Public finances

The battle to soften EU deficit rules begins

Eurozone ministers begin debate on future of post-pandemic debt and deficit limits

2 min
The President of the Eurogroup, Paschal Donohoe, and the Commissioner for Economic Affairs, Paolo Gentiloni.

BrusselsOptimism pervades Europe's leading economic indicators and institutions. This week the European Central Bank (ECB) has announced that it is beginning to withdraw the emergency stimuli it put in place at the start of the pandemic, and so the end of 2021 is starting to be considered the end of the crisis. However, the urgency of opening a debate affecting the heart of the functioning of the European Union is being felt. Coronavirus has blown away Europe's deficit and debt rules, which are fiercely defended by the fiercely defended by the frugal Nordic countries but this exceptionality will not last forever. The suspension is temporary, until 2023. The question is to what extent it is realistic to return to rules that set the deficit limit at 3% and debt at 60% of GDP when the Eurozone currently has a deficit that exceeds 7% and a debt that is close to 100%. With recovery on the horizon, the political debate is also beginning between those who want to seize the moment to soften these rules and those who are more reluctant to change them.
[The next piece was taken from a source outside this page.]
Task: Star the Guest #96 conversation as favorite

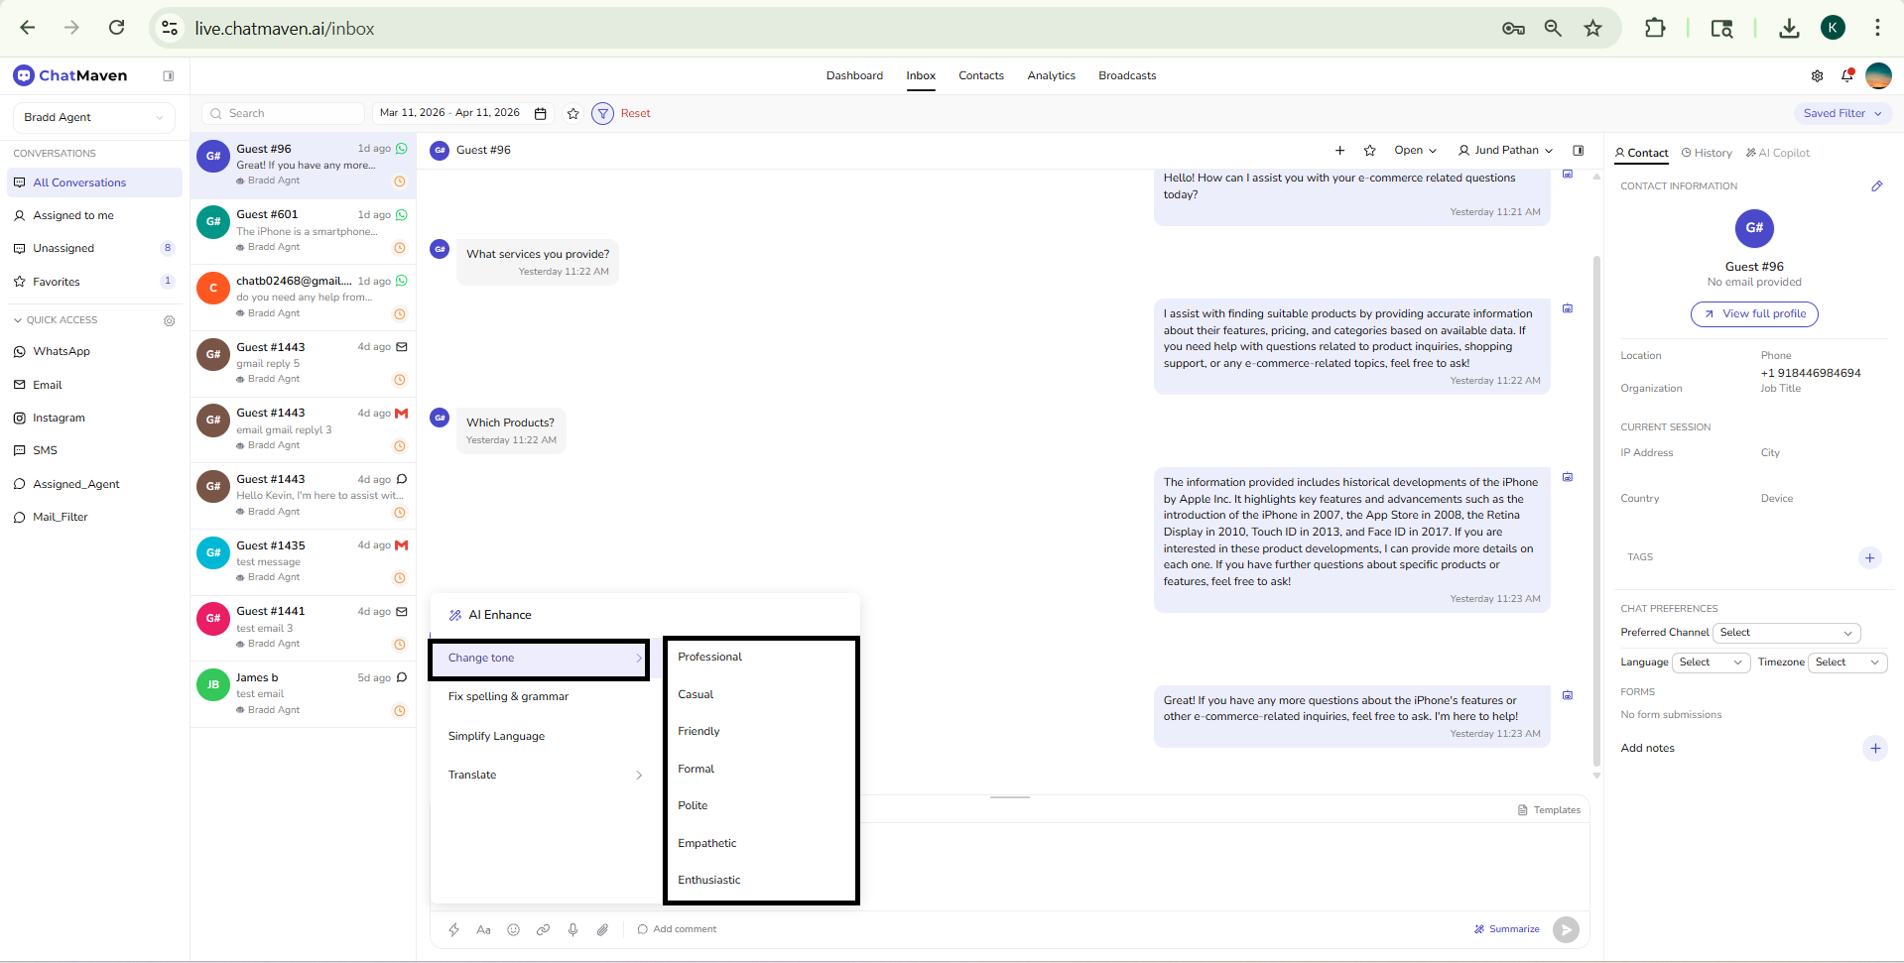Action: [x=1370, y=150]
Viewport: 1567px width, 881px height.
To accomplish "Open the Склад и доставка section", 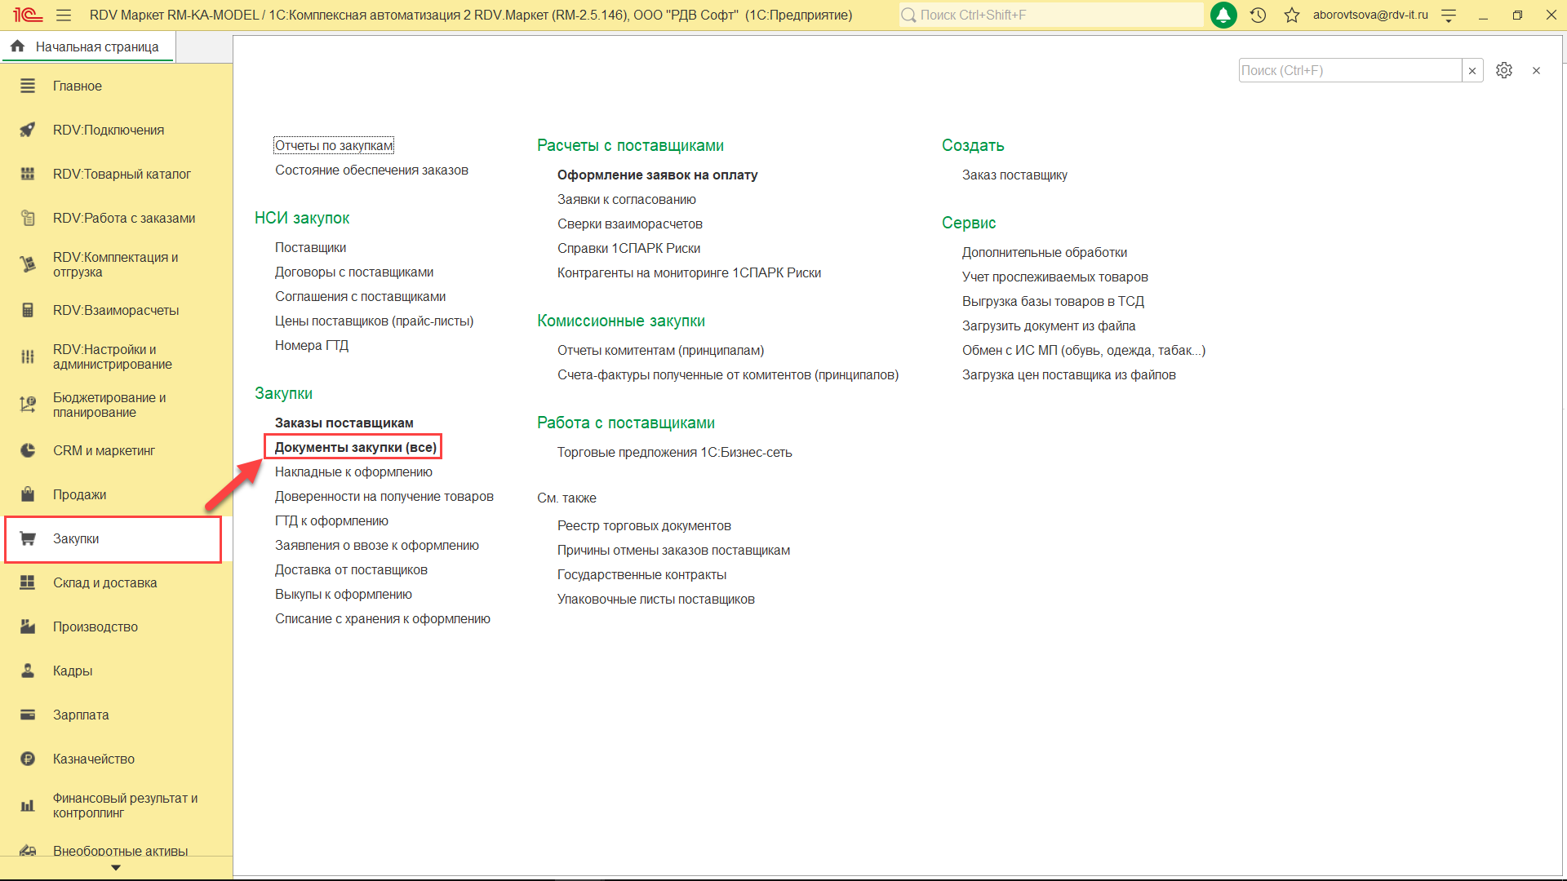I will (104, 582).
Eurozone Finance ministers have met informally in Slovenia this Friday and have begun to test the waters for a debate European sources expect to be longer and tougher than countries like Spain would like. "I hope that in any case we get new rules, which are appropriate, before we leave this extraordinary situation, this extraordinary framework that we have agreed to respond adequately to the needs of the pandemic," said Vice President Nadia Calviño on Friday when arriving at the meeting.

Spain, which always has one of the highest deficits and debts in Europe, advocates making them more flexible - it already did before the pandemic - and argues that we must address the reform of the rules before they are brought back in. But there is not enough consensus. Ahead of the meeting, eight EU governments, led by the Netherlands, Denmark and Austria, have set out their red lines in a letter ahead of the Eurogroup and Ecofin meetings this Friday and Saturday. They ask the revision of rules to be kept separate from their reactivation. They warn that the discussion will go on for a long time and, although they are open to discuss "improvements" - specifically "simplifications and adaptations" - they stress that the financial sustainability of the EU as a whole must never be put at risk.
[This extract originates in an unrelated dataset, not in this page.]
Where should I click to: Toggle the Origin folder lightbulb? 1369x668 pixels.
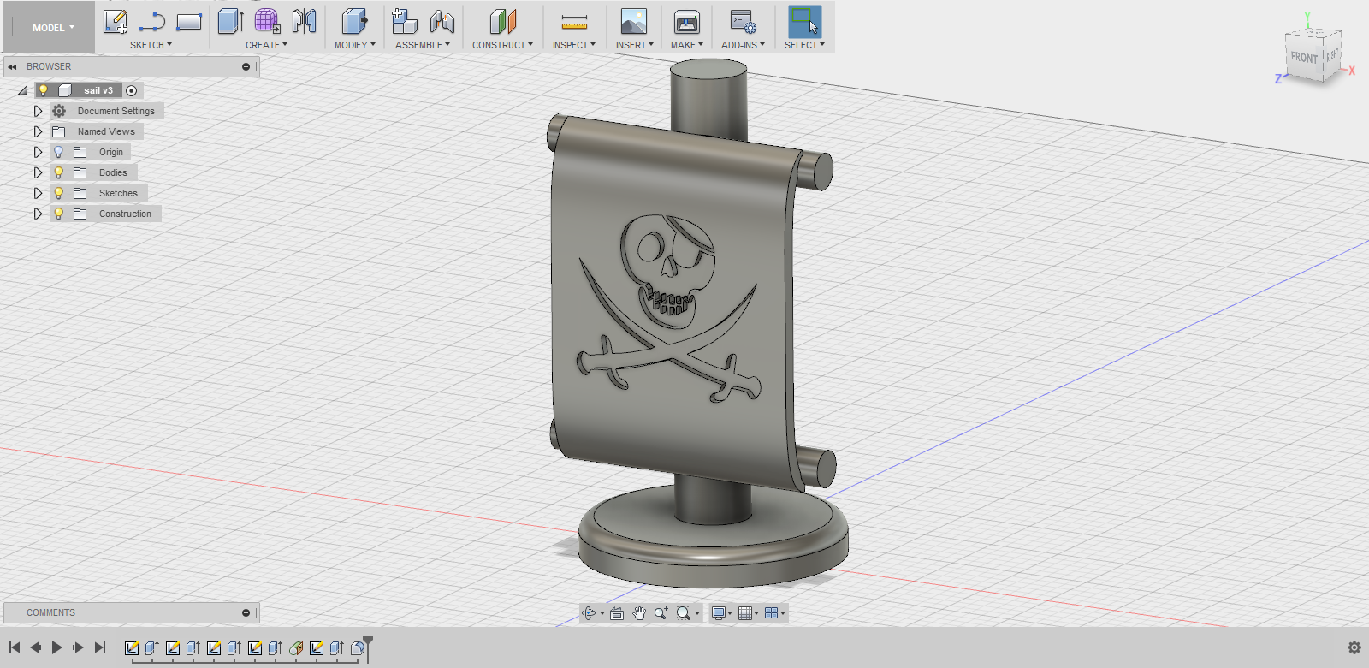point(58,152)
In this debate, France is Spain's side, as are other countries such as Italy. As always, the position adopted by Germany, now in the midst of an election campaign, will be key and, in fact, may be decisive for the outcome of this debate that was reopened this weekend. Brussels will activate a public consultation on this issue within 15 days. This Friday, the Commissioner for Finance, Paolo Gentiloni, admitted that "quality is more important than speed" but also stressed that "we must find ways to manage the situation without waiting for the clause to expire". Gentiloni is aware that the challenge is to achieve a consensus that brings together, once again, the north and south of Europe.